Erich von Manstein hat Konjunktur. Nachdem zuletzt auch deutsche populärwissenschaftliche Schriftsteller mit öffentlich-rechtlicher Massenwirksamkeit (Guido Knopp) diesen herausragenden militärischen Führer in der Galerie von "Hitlers Kriegern" porträtiert hatten, bemüht sich nun ein professioneller französischer Historiker, Benoît Lemay, darum, von Mansteins Lebensleistung zu würdigen. Auf 550 Seiten liegt der Schwerpunkt der Darstellung eindeutig bei den militärischen Leistungen und - wie kann es anders sein - den "Verstrickungen" von Mansteins mit dem nationalsozialistischen Regime. So gewinnt der Leser auch mentalitätsgeschichtlich eine gute Darstellung des Innenlebens jener Militärs, für die das Dritte Reich einen grandiosen beruflichen Aufstieg bedeutete.

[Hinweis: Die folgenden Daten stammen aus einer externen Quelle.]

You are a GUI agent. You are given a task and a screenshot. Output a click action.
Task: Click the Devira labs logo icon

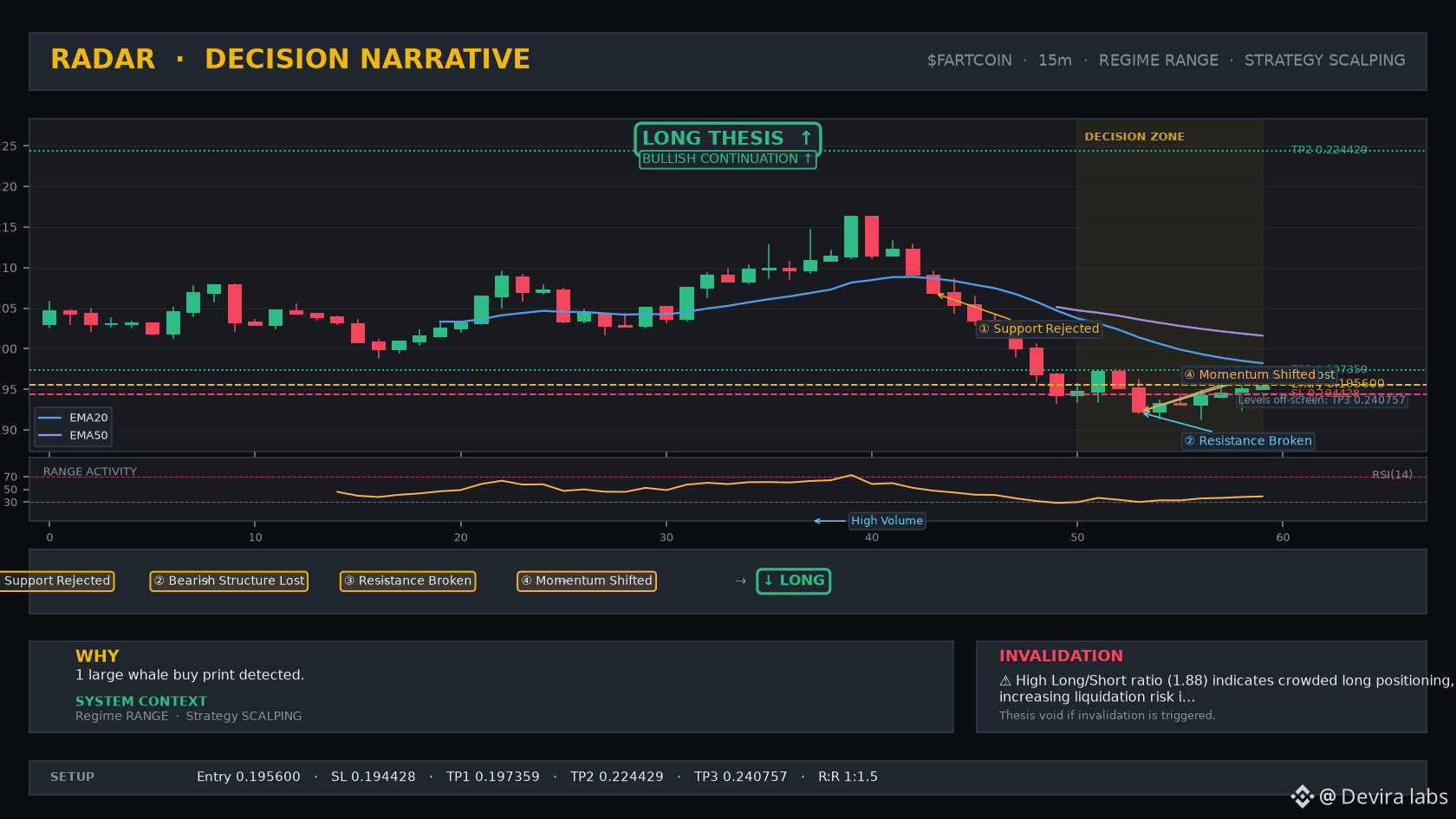coord(1302,796)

Die Schilderung von Mansteins Rolle bei der Ausarbeitung des Aufmarschplans gegen Frankreich wertet weite Teile der verfügbaren Quellen aus. Besondere Dichte gewinnt die Darstellung indessen beim Ostfeldzug. Hier ist die Eroberung der Krim, insbesondere die Ausschaltung Sewastopols, als besonders detaillierte Schilderung der Ereignisse Glanzpunkt des Buches. Immerhin gelang es von Manstein, mit der 11. Armee diese damals als stärkste Festung der Welt geltende Stadt gegen eine zahlenmäßig weit überlegende Rote Armee im Sommer 1942 zu erobern.

Die folgenden Teile des Buches, die Tragödie von Stalingrad, der Kampf um die Stabilisierung der russischen Südfront, der Mißerfolg des "Unternehmens Zitadelle" bei Kursk im Sommer 1943, sind ebenso flüssig wie spannend geschrieben, präsentieren aber keine neuen Quellen. Lemays Porträt von Manstein ist aber nicht deshalb lesenswert, weil es bekannte Quellen sorgfältig auswertet, sondern weil sich der Autor besonders intensiv mit der Frage beschäftigt, warum sich von Manstein trotz seines Prestiges und seiner hellsichtigen Analyse der militärischen Lage dem Widerstand des 20. Juli bis zuletzt verschlossen hatte.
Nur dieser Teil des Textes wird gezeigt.